*** 所给文本 ***

通过 4-甲酰基苯磺酸(FBSA)选择性衍生化肽的 N 端,在电荷还原条件下,可以在正离子和负离子模式(ESI+/-)下进行化学活化碎裂。重叠的正离子和负离子串联质谱显示 b-离子,使 b-离子系列碎片的分配变得容易和准确。
我们开发了一种 FBSA-肽微波辅助衍生化程序。在正离子和负离子模式下进行串联质谱(MS/MS)分析后,比较了衍生化和未衍生化牛血清白蛋白胰蛋白酶肽以及胰岛素非胰蛋白酶肽。从单电荷 FBSA-肽的负离子串联质谱中获得的高质量磺化 b-离子数据集与正 MS/MS 谱中检测到的 b-离子相匹配。此外,将负离子谱信号转换并与正串联质谱中的 y-离子匹配,以鉴定完整的肽序列。

*** 数据展示 ***

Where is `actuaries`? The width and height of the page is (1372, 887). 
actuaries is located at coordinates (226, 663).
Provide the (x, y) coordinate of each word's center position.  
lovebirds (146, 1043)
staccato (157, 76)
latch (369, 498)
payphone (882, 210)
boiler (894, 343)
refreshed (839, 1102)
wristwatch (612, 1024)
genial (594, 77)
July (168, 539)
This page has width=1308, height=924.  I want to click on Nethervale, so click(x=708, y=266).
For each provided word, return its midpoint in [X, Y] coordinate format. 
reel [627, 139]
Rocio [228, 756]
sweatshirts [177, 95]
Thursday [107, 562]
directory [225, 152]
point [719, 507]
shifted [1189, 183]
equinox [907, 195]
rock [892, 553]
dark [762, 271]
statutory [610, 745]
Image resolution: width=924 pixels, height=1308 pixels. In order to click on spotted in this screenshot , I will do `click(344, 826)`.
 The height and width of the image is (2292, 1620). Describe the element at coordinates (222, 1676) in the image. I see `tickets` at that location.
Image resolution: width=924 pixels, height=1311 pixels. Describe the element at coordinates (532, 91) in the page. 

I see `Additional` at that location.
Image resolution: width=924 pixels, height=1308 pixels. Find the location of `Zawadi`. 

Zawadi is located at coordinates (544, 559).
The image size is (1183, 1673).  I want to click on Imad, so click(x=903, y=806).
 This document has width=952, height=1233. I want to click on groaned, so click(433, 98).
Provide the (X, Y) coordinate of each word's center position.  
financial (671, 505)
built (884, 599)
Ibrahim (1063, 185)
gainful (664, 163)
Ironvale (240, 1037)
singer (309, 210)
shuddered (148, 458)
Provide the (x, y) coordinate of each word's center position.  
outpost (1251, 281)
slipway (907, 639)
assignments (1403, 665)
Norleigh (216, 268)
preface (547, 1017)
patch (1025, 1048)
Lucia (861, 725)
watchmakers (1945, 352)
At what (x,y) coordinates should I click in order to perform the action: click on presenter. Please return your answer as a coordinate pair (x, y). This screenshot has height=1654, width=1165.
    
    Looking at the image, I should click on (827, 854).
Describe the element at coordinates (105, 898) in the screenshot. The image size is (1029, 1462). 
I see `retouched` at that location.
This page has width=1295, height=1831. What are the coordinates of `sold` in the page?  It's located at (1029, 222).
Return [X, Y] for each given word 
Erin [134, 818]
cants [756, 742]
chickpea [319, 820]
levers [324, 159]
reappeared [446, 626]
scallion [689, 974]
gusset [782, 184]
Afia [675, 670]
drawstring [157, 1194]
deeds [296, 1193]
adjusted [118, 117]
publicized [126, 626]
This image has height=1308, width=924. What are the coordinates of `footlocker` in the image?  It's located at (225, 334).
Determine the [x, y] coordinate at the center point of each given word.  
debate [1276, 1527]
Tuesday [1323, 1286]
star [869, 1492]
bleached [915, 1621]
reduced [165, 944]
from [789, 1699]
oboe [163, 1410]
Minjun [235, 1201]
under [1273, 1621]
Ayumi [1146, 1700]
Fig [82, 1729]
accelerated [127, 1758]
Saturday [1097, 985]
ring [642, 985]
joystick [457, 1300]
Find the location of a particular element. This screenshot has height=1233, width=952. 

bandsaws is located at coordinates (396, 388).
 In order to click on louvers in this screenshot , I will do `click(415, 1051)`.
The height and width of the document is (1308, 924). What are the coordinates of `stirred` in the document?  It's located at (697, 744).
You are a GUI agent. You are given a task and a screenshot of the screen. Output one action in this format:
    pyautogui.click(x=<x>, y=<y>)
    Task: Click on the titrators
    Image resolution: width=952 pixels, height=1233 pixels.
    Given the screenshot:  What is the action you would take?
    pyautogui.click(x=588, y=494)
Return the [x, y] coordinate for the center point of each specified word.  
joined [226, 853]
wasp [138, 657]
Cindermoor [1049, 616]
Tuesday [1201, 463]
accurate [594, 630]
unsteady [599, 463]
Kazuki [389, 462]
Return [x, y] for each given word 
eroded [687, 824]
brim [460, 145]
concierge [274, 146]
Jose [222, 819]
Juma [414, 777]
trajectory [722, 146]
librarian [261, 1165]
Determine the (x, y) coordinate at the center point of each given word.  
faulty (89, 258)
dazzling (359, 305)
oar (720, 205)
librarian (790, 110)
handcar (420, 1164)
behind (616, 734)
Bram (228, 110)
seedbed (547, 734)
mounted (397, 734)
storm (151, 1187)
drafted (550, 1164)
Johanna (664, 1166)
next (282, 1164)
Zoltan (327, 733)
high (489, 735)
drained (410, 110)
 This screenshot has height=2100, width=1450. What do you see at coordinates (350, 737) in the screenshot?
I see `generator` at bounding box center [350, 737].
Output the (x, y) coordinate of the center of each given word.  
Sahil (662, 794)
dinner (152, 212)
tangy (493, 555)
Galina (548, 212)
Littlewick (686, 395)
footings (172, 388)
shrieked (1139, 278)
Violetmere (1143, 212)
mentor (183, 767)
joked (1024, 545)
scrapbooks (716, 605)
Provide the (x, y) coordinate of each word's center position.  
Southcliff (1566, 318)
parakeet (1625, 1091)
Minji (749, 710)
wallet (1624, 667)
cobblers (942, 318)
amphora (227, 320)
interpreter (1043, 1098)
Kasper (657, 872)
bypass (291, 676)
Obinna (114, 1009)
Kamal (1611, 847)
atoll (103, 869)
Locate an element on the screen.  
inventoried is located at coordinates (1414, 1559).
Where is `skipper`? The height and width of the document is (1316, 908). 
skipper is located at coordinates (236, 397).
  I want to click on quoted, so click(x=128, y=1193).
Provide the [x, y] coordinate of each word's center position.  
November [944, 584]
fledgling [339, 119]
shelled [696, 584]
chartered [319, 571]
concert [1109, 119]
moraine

***

练习任务
**A.** 以下三项说法与所给文本相符吗?(i)FBSA 衍生化的是肽的 C 端;(ii)该衍生化程序采用微波辅助;(iii)比较对象包括胰岛素的胰蛋白酶肽。请逐项回答"是"或"否",并原样引用所给文本中起决定作用的词句。
**B.** 请输出所给文本中从"通过 4-甲酰基苯磺酸(FBSA)选择性衍生化肽的 N"起一直到"谱中检测到的 b-离子相匹配。此外,将负离子谱信号转换并与正串联质谱中的 y-离子匹配,以鉴定完整的肽序列。"为止的全部内容,一字不改。

参考答案
**A.**
(i)否:"通过 4-甲酰基苯磺酸(FBSA)选择性衍生化肽的 N 端"
(ii)是:"我们开发了一种 FBSA-肽微波辅助衍生化程序"
(iii)否:"胰岛素非胰蛋白酶肽"

**B.**
通过 4-甲酰基苯磺酸(FBSA)选择性衍生化肽的 N 端,在电荷还原条件下,可以在正离子和负离子模式(ESI+/-)下进行化学活化碎裂。重叠的正离子和负离子串联质谱显示 b-离子,使 b-离子系列碎片的分配变得容易和准确。
我们开发了一种 FBSA-肽微波辅助衍生化程序。在正离子和负离子模式下进行串联质谱(MS/MS)分析后,比较了衍生化和未衍生化牛血清白蛋白胰蛋白酶肽以及胰岛素非胰蛋白酶肽。从单电荷 FBSA-肽的负离子串联质谱中获得的高质量磺化 b-离子数据集与正 MS/MS 谱中检测到的 b-离子相匹配。此外,将负离子谱信号转换并与正串联质谱中的 y-离子匹配,以鉴定完整的肽序列。